Private pilot and science writer Jeff Wise, who was one of CNN’s aviation analysts during the network’s wall-to-wall coverage of missing Malaysia Airlines flight MH370, has a wild theory about where the plane really is.
In short, he thinks that the plane landed on a remote runway in Kazakhstan and might be part of a larger plot orchestrated by Russia that has yet to fully play out.
It’s been nearly a year after the Boeing 777 went missing during a flight from from Kuala Lumpur to Beijing, and searchers still have yet to bring forth any wreckage from the plane. Malaysia has official declared the incident an “accident” and presumes that all 239 people on board are dead.
Investigators have not offered any conclusive explanation as to what happened to the plane after it vanished from radar, leaving plenty of opportunity for crazy theories to gain ground. People have speculated that the plane was shot down or hijacked, and some wondered if the aircraft had landed on some remote runway for unknown reasons.
Here are the arcs investigators were initially looking at as possible flight paths for the plane, based on the last satellite signal recieved from the plane:
Here are the main premises from Wise’s theory, based on what he wrote for New York Magazine:
- Someone tampered with the satellite data. The British satellite company Inmarsat was thrust into the MH370 story when they reported that they had recorded a series of pings from the missing plane that could give clues as to its location. Inmarsat reportedly had equipment on board the plane and received “keep alive” ping signals from the Boeing 777 after it disappeared. Wise thinks someone tampered with this data.
- In order to tamper with the data, someone snuck into the electronics and equipment compartment on the plane. The compartment can reportedly be accessed through a hatch in the first class cabin. Wise wrote that the perpetrators knew that Inmarsat would discover the now-incorrect data and interpret it to mean that the plane flew south and crashed into the Indian Ocean.
- Contrary to the Inmarsat data, the plane actually flew north to Kazakhstan. Investigators were considering Kazakhstan as a possible destination for the plane early on, but they quickly dispelled that theory and focused on the Indian Ocean. After throwing out the “tampered with” data and analysing the delay between the transmission and reception of the Inmarsat satellite pings, Wise put the plane in Kazakhstan.
- After flying north, the plane landed on a remote runway that lies just past the final satellite ping from the plane. Wise wrote that a runway in an area called Baikonur Cosmodrome would fit a Boeing 777. The area is supposedly consistent with the satellite data, if the last ping came at the start of the plane’s descent.
- Once the plane landed, it either hid somewhere or refueled to take off again. Whoever hijacked the plane would have 90 minutes to do so before the sun rose, according to Wise. The area is so remote that it’s possible no one would have spotted the plane.
Here’s the area:
And a closer look of the general area from Google Earth:
- To carry out this plan, whoever hijacked the plane had help from Russia, which reportedly leases the runway the plane would have landed on. Wise wrote that the runway was built for a Russian space shuttle, and noted that the country has “technically advanced satellite, avionics, and aircraft-manufacturing industries.”
- “Why, exactly, would Putin want to steal a Malaysian passenger plane?” Wise doesn’t have a clear motive established for Russia, but suggested that maybe President Vladimir Putin wanted to carry out a show of power (which would mean that the plot is not yet finished) and a number of other possibilities.
- There were three ethnic Russians on board MH370. Two of them reportedly had Ukrainian passports from Odessa and, according to Wise, might have been secret agents. Wise wrote that he found photos of the men online, and they looked like the type who “might battle Liam Neeson in midair.” And the Russian was reportedly sitting in first class near the hatch that led to the equipment compartment where someone might be able to tamper with the satellite data.

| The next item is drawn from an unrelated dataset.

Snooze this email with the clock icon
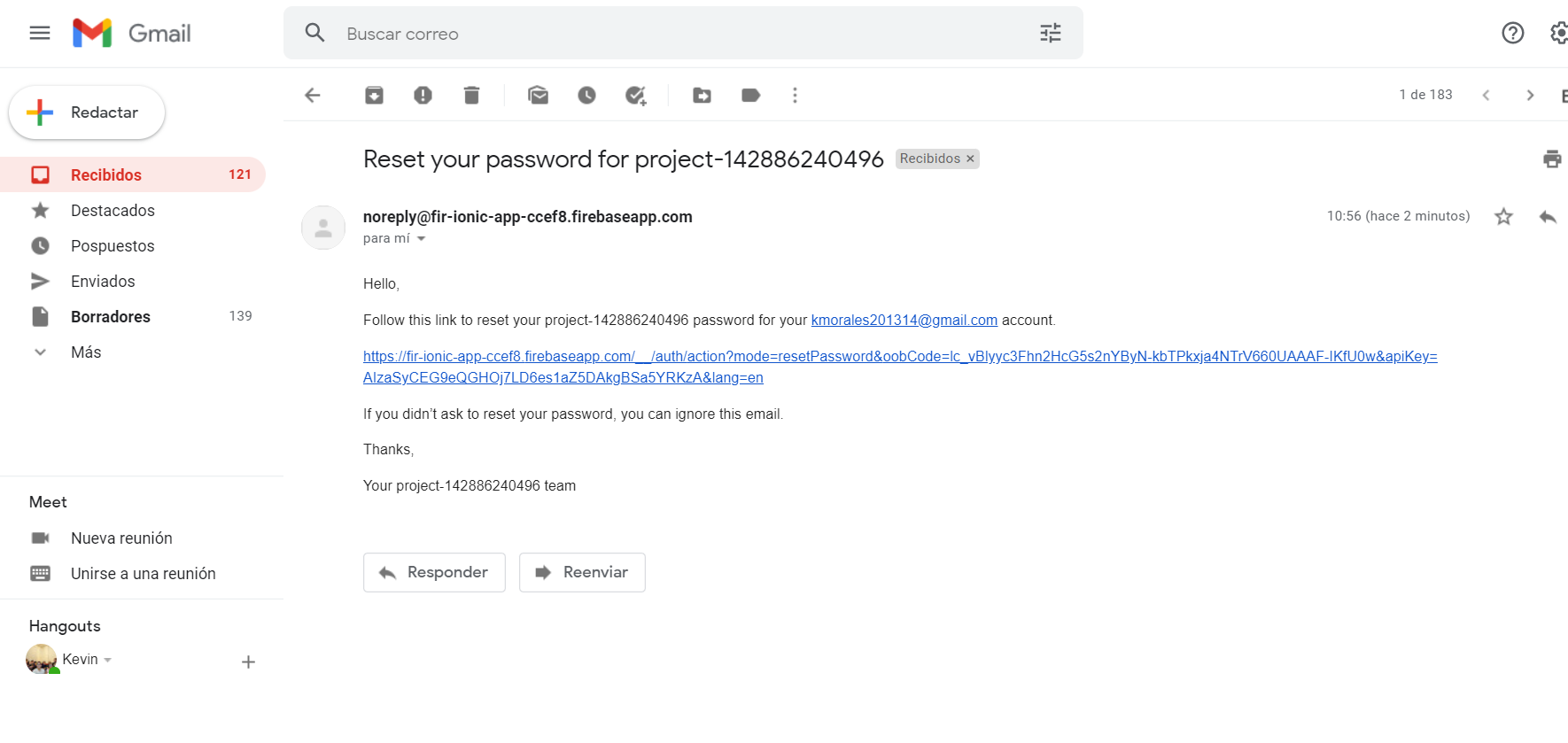Screen dimensions: 1568x743 [586, 95]
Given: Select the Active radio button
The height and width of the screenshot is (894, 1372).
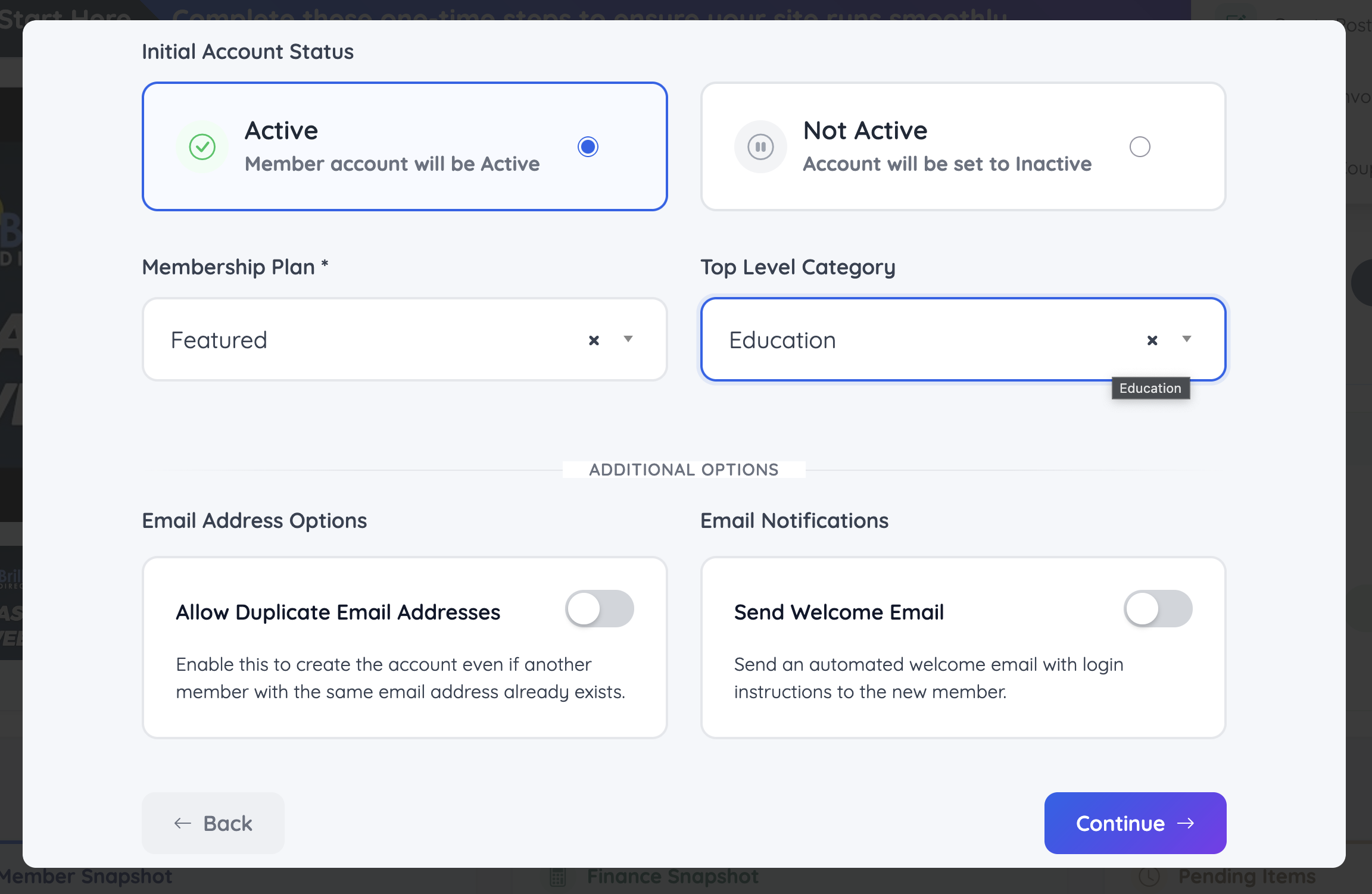Looking at the screenshot, I should pyautogui.click(x=588, y=146).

To his credit, Wise admits that his theory sounds a bit out-there. Conspiracy theorists often cherry-pick data and information that fits their theories, and ignore what is inconvenient.
“The more I discovered, the more coherent the story seemed to me. I found a peculiar euphoria in thinking about my theory, which I thought about all the time,” Wise, who wrote a book on the subject, explained. “One of the diagnostic questions used to determine whether you’re an alcoholic is whether your drinking has interfered with your work. By that measure, I definitely had a problem.”
In New York Magazine, Wise concludes: “My gut ells me I’m right, but my brain knows better than to trust my gut.”